(RECORDED INFORMATION Opens)

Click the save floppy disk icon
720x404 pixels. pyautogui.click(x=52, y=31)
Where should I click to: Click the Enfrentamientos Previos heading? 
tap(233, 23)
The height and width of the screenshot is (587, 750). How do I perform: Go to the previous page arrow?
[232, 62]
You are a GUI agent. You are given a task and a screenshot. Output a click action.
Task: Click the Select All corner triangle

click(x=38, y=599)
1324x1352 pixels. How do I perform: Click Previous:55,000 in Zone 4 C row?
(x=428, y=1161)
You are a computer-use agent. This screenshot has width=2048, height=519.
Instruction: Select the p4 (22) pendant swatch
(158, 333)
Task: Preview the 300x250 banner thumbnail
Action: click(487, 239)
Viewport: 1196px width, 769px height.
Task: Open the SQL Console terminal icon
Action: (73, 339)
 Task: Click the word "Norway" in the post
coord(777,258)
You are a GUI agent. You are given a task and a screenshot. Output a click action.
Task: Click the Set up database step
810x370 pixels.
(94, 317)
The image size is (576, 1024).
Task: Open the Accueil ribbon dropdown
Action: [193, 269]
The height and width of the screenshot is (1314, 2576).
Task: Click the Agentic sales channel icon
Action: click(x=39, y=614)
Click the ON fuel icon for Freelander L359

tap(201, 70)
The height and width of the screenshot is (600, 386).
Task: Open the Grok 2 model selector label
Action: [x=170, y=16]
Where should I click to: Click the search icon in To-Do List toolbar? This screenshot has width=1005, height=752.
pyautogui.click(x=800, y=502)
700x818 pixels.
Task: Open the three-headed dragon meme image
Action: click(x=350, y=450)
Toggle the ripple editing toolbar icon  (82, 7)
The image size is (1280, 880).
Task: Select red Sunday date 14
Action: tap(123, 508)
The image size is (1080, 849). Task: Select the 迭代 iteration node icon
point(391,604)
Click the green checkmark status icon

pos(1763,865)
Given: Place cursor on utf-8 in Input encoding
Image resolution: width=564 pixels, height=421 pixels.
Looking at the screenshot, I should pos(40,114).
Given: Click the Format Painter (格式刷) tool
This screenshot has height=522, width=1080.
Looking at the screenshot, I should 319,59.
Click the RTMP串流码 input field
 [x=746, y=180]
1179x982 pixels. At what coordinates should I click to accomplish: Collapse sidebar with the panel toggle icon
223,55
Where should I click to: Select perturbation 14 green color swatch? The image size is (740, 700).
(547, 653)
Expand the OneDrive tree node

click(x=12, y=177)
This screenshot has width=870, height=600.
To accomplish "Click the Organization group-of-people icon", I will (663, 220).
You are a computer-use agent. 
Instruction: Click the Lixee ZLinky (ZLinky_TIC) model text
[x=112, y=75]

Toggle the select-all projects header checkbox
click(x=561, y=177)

(RECORDED INFORMATION Closes)

**TASK INSTRUCTIONS:**
A full, exact copy of the entries is the required answer.

**EXERCISE SOLUTION:**
Click the save floppy disk icon
720x404 pixels. pyautogui.click(x=52, y=31)
Where should I click to: Click the Enfrentamientos Previos heading? 
tap(233, 23)
The height and width of the screenshot is (587, 750). How do I perform: Go to the previous page arrow?
[232, 62]
You are a GUI agent. You are given a task and a screenshot. Output a click action.
Task: Click the Select All corner triangle

click(x=38, y=599)
1324x1352 pixels. How do I perform: Click Previous:55,000 in Zone 4 C row?
(x=428, y=1161)
You are a computer-use agent. This screenshot has width=2048, height=519.
Instruction: Select the p4 (22) pendant swatch
(158, 333)
Task: Preview the 300x250 banner thumbnail
Action: click(487, 239)
Viewport: 1196px width, 769px height.
Task: Open the SQL Console terminal icon
Action: (73, 339)
 Task: Click the word "Norway" in the post
coord(777,258)
You are a GUI agent. You are given a task and a screenshot. Output a click action.
Task: Click the Set up database step
810x370 pixels.
(94, 317)
The image size is (576, 1024).
Task: Open the Accueil ribbon dropdown
Action: [193, 269]
The height and width of the screenshot is (1314, 2576).
Task: Click the Agentic sales channel icon
Action: click(x=39, y=614)
Click the ON fuel icon for Freelander L359

tap(201, 70)
The height and width of the screenshot is (600, 386).
Task: Open the Grok 2 model selector label
Action: [x=170, y=16]
Where should I click to: Click the search icon in To-Do List toolbar? This screenshot has width=1005, height=752.
pyautogui.click(x=800, y=502)
700x818 pixels.
Task: Open the three-headed dragon meme image
Action: click(x=350, y=450)
Toggle the ripple editing toolbar icon  (82, 7)
The image size is (1280, 880).
Task: Select red Sunday date 14
Action: tap(123, 508)
The image size is (1080, 849). Task: Select the 迭代 iteration node icon
point(391,604)
Click the green checkmark status icon

pos(1763,865)
Given: Place cursor on utf-8 in Input encoding
Image resolution: width=564 pixels, height=421 pixels.
Looking at the screenshot, I should pos(40,114).
Given: Click the Format Painter (格式刷) tool
This screenshot has height=522, width=1080.
Looking at the screenshot, I should 319,59.
Click the RTMP串流码 input field
 [x=746, y=180]
1179x982 pixels. At what coordinates should I click to accomplish: Collapse sidebar with the panel toggle icon
223,55
Where should I click to: Select perturbation 14 green color swatch? The image size is (740, 700).
(547, 653)
Expand the OneDrive tree node

click(x=12, y=177)
This screenshot has width=870, height=600.
To accomplish "Click the Organization group-of-people icon", I will (663, 220).
You are a computer-use agent. 
Instruction: Click the Lixee ZLinky (ZLinky_TIC) model text
[x=112, y=75]

Toggle the select-all projects header checkbox
click(x=561, y=177)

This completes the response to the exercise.